[Bioperl-l] how to retrieve organism name from accession number?
Chris Fields
cjfields at illinois.edu
Tue Jan 26 20:46:26 EST 2010
It's unfortunate but I have heard this problem popping up quite a bit more frequently lately. Not to push too many buttons but NCBI isn't very forthcoming with help these days; they have become quite insular. Not sure if they're short-staffed due to budget or if there are other issues.
chris
On Jan 26, 2010, at 7:40 PM, Smithies, Russell wrote:
> Grrrrrr, I hate eutils!!!!
>
> ------------- EXCEPTION: Bio::Root::Exception -------------
> MSG: NCBI esearch fatal error: Search Backend failed: Error 111 (Connection refused)
> STACK: Error::throw
> STACK: Bio::Root::Root::throw /usr/lib/perl5/site_perl/5.8.8/Bio/Root/Root.pm:357
> STACK: Bio::Tools::EUtilities::parse_data /usr/lib/perl5/site_perl/5.8.8/Bio/Tools/EUtilities.pm:332
> STACK: Bio::Tools::EUtilities::get_ids /usr/lib/perl5/site_perl/5.8.8/Bio/Tools/EUtilities.pm:441
> STACK: Bio::DB::EUtilities::get_ids /usr/lib/perl5/site_perl/5.8.8/Bio/DB/EUtilities.pm:363
> STACK: get_desc.pl:32
> -----------------------------------------------------------
>
>
> Nice error message though :-)
>
>
> --Russell
>
>> -----Original Message-----
>> From: bioperl-l-bounces at lists.open-bio.org [mailto:bioperl-l-
>> bounces at lists.open-bio.org] On Behalf Of Smithies, Russell
>> Sent: Monday, 11 January 2010 10:05 a.m.
>> To: 'Chris Fields'
>> Cc: 'Bhakti Dwivedi'; 'Mark A. Jensen'; 'bioperl-l at lists.open-bio.org'
>> Subject: Re: [Bioperl-l] how to retrieve organism name from accession
>> number?
>>
>> I've started to go off eUtils recently (not BioPerl's fault) as I've often
>> been finding that with large queries, chunks of the resulting data is
>> missing.
>> For example, before Xmas I was creating species-specific databases by
>> using eUtils to get a list of GI numbers back for a taxid, then retrieving
>> the fasta sequences in chunks of 500.
>> Very regularly, in the middle of the fasta there would be a message about
>> resource unavailable eg.
>>> test_sequence_1
>> TACGATCATCGCTResource UnavailableTACGACTCTGCT
>>> test_sequence_2
>> TACGTACTACGATCGATCATCACTATCGTCATACTACTACTGACT
>>
>> Often this wasn't detected until formatdb complained about invalid
>> characters.
>> Inquiries to NCBI as to why this was happening and what to do about it
>> returned stupid answers ("do each sequence manually thru the web
>> interface", or "use eUtils").
>> As we have a nice fast network connection, I now prefer to download very
>> large gzip files (i.e. all of refseq) and extract what I need.
>>
>> I can't help but think that NCBI could solve a lot of problems if they
>> gzipped the output from eUtils queries - it's something I've requested
>> regularly for the last 5 years or so!!
>>
>> --Russell
>>
>>
>>> -----Original Message-----
>>> From: Chris Fields [mailto:cjfields at illinois.edu]

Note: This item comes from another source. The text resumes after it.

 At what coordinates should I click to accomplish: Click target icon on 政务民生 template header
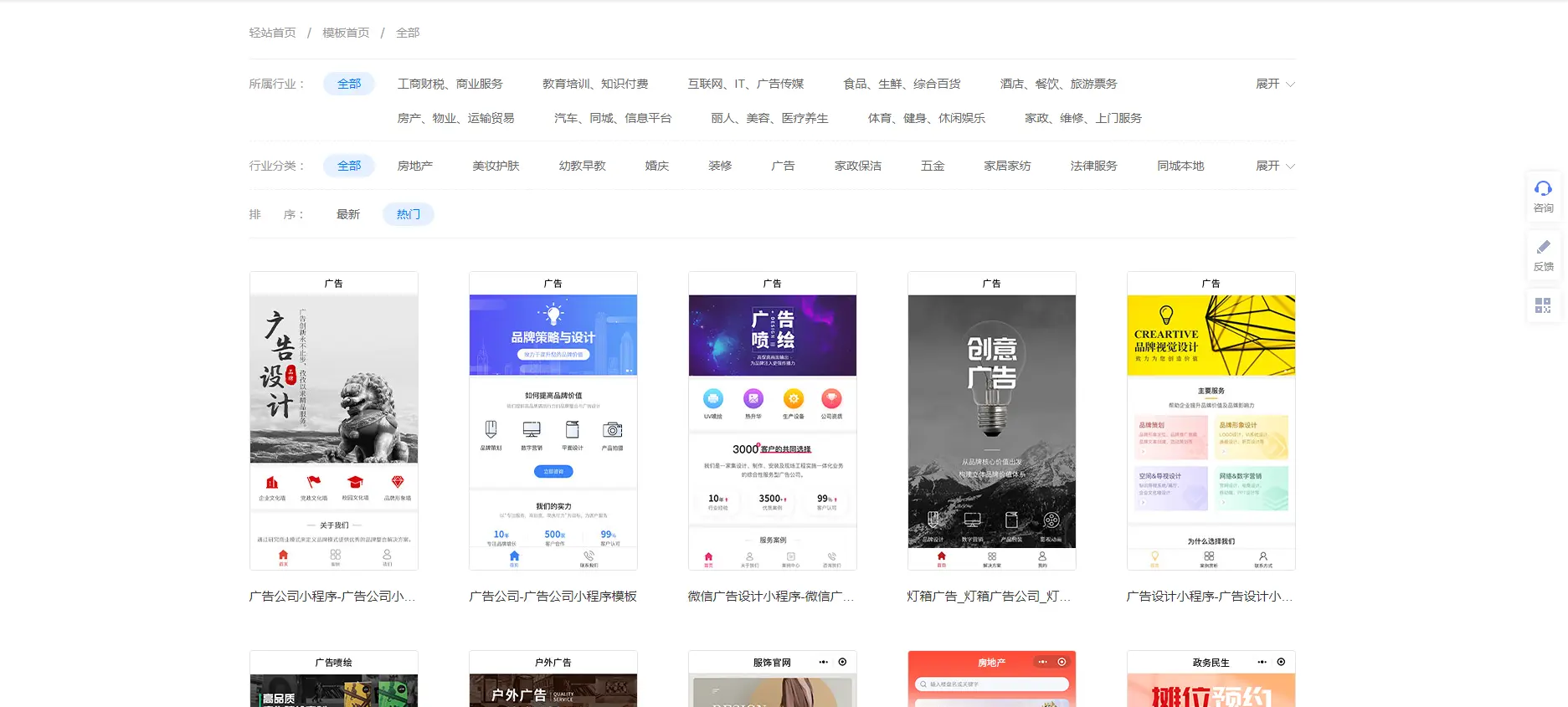1281,662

>>> Sent: Monday, 11 January 2010 9:50 a.m.
>>> To: Smithies, Russell
>>> Cc: 'Mark A. Jensen'; 'Bhakti Dwivedi'; 'bioperl-l at lists.open-bio.org'
>>> Subject: Re: [Bioperl-l] how to retrieve organism name from accession
>>> number?
>>>
>>> One could also use Bio::DB::Taxonomy, which indexes the same files or
>>> (alternatively) makes the eutil calls (see Bio::DB::Taxonomy POD for the
>>> details).
>>>
>>> chris
>>>
>>> On Jan 10, 2010, at 2:34 PM, Smithies, Russell wrote:
>>>
>>>> An alternate non-BioPerly way (that may be faster given NCBI's
>> flakiness
>>> lately) would be to download the gi_taxid_nucl.zip or gi_taxid_prot.zip
>>> files from ftp://ftp.ncbi.nih.gov/pub/taxonomy/, load them into a hash
>> and
>>> do lookups.
>>>> In that same dir, taxdump.tar.gz contains a file called names.dmp
>> which
>>> lists taxids and descriptions (and synonyms)
>>>>
>>>> If it was me, I'd split gi_taxid_nucl and names.dmp into hashes so I
>>> could do this:
>>>>
>>>> my $taxid = $gi_taxid_nucl{$accession};
>>>> my $org_name = $names{$taxid};
>>>>
>>>> --Russell
>>>>
>>>>
>>>>> -----Original Message-----
>>>>> From: bioperl-l-bounces at lists.open-bio.org [mailto:bioperl-l-
>>>>> bounces at lists.open-bio.org] On Behalf Of Mark A. Jensen
>>>>> Sent: Saturday, 26 December 2009 4:52 p.m.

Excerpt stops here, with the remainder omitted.